WHAT TO WORK ON –
Go through the records line by line from the top and repeat each one exactly, ending with the line that contains "Click the Save".

DATA SHOWN –
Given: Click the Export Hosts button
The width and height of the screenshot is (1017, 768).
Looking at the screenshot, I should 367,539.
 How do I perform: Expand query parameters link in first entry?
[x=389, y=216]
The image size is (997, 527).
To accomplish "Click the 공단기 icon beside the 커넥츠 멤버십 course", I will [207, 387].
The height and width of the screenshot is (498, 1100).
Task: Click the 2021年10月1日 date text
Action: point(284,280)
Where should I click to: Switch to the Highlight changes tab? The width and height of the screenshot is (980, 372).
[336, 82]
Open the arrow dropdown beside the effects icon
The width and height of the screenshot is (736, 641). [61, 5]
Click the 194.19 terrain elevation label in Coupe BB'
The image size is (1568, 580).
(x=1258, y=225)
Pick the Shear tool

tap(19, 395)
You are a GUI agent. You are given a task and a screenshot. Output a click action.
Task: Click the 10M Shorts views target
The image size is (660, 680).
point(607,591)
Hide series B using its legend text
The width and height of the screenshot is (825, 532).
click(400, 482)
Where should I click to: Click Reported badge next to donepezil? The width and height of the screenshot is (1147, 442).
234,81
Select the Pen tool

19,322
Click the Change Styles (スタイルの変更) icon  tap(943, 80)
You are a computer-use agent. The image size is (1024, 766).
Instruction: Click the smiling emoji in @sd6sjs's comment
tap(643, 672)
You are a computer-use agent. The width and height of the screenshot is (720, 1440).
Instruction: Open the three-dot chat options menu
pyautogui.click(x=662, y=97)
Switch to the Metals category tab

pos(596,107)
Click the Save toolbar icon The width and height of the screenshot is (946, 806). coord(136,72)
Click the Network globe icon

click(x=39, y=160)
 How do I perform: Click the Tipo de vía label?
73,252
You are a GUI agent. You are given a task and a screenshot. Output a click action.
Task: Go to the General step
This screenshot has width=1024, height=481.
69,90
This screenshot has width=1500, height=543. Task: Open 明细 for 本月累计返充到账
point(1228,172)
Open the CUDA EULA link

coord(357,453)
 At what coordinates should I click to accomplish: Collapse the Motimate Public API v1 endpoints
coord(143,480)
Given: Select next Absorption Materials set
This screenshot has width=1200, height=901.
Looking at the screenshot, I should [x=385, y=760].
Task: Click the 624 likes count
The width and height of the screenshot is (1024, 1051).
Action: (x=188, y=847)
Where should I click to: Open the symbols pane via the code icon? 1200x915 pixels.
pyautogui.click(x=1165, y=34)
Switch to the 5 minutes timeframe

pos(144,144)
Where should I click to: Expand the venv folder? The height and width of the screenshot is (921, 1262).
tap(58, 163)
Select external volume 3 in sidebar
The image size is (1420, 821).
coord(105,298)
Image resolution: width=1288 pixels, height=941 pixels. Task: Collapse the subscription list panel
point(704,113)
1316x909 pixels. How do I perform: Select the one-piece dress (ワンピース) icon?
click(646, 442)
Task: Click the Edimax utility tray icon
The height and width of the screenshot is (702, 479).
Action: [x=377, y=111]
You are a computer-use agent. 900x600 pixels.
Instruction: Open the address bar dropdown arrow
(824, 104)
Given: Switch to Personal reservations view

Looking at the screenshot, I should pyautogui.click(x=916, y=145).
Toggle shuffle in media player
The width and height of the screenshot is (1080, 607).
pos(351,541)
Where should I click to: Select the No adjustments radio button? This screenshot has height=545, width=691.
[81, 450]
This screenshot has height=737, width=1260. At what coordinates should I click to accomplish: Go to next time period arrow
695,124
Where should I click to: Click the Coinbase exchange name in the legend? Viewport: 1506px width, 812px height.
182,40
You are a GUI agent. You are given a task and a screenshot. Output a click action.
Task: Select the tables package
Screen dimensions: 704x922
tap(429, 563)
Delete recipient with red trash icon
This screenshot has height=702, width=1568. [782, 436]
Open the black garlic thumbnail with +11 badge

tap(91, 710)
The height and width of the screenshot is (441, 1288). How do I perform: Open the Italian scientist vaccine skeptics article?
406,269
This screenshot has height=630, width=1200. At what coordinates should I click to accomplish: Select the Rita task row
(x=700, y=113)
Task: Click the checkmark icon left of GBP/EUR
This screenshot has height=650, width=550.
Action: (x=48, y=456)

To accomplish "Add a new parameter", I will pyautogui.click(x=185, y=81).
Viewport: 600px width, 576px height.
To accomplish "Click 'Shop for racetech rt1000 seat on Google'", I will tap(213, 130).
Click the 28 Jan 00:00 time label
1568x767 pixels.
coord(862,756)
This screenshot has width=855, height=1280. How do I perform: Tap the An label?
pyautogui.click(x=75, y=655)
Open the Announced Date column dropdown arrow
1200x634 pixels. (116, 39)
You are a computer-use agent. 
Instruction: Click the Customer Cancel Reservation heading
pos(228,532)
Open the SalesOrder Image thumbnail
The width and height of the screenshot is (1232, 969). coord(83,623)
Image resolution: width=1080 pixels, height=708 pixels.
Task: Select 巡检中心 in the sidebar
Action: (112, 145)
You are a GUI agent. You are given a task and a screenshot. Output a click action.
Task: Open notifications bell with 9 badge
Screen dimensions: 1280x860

OUTPUT BELOW –
Given: Click the Export Hosts button
The width and height of the screenshot is (1017, 768).
Looking at the screenshot, I should 367,539.
 How do I perform: Expand query parameters link in first entry?
[x=389, y=216]
The image size is (997, 527).
To accomplish "Click the 공단기 icon beside the 커넥츠 멤버십 course", I will [207, 387].
The height and width of the screenshot is (498, 1100).
Task: Click the 2021年10月1日 date text
Action: point(284,280)
Where should I click to: Switch to the Highlight changes tab? The width and height of the screenshot is (980, 372).
[336, 82]
Open the arrow dropdown beside the effects icon
The width and height of the screenshot is (736, 641). [61, 5]
Click the 194.19 terrain elevation label in Coupe BB'
The image size is (1568, 580).
(x=1258, y=225)
Pick the Shear tool

tap(19, 395)
You are a GUI agent. You are given a task and a screenshot. Output a click action.
Task: Click the 10M Shorts views target
The image size is (660, 680).
point(607,591)
Hide series B using its legend text
The width and height of the screenshot is (825, 532).
click(400, 482)
Where should I click to: Click Reported badge next to donepezil? The width and height of the screenshot is (1147, 442).
234,81
Select the Pen tool

19,322
Click the Change Styles (スタイルの変更) icon  tap(943, 80)
You are a computer-use agent. The image size is (1024, 766).
Instruction: Click the smiling emoji in @sd6sjs's comment
tap(643, 672)
You are a computer-use agent. The width and height of the screenshot is (720, 1440).
Instruction: Open the three-dot chat options menu
pyautogui.click(x=662, y=97)
Switch to the Metals category tab

pos(596,107)
Click the Save toolbar icon The width and height of the screenshot is (946, 806). coord(136,72)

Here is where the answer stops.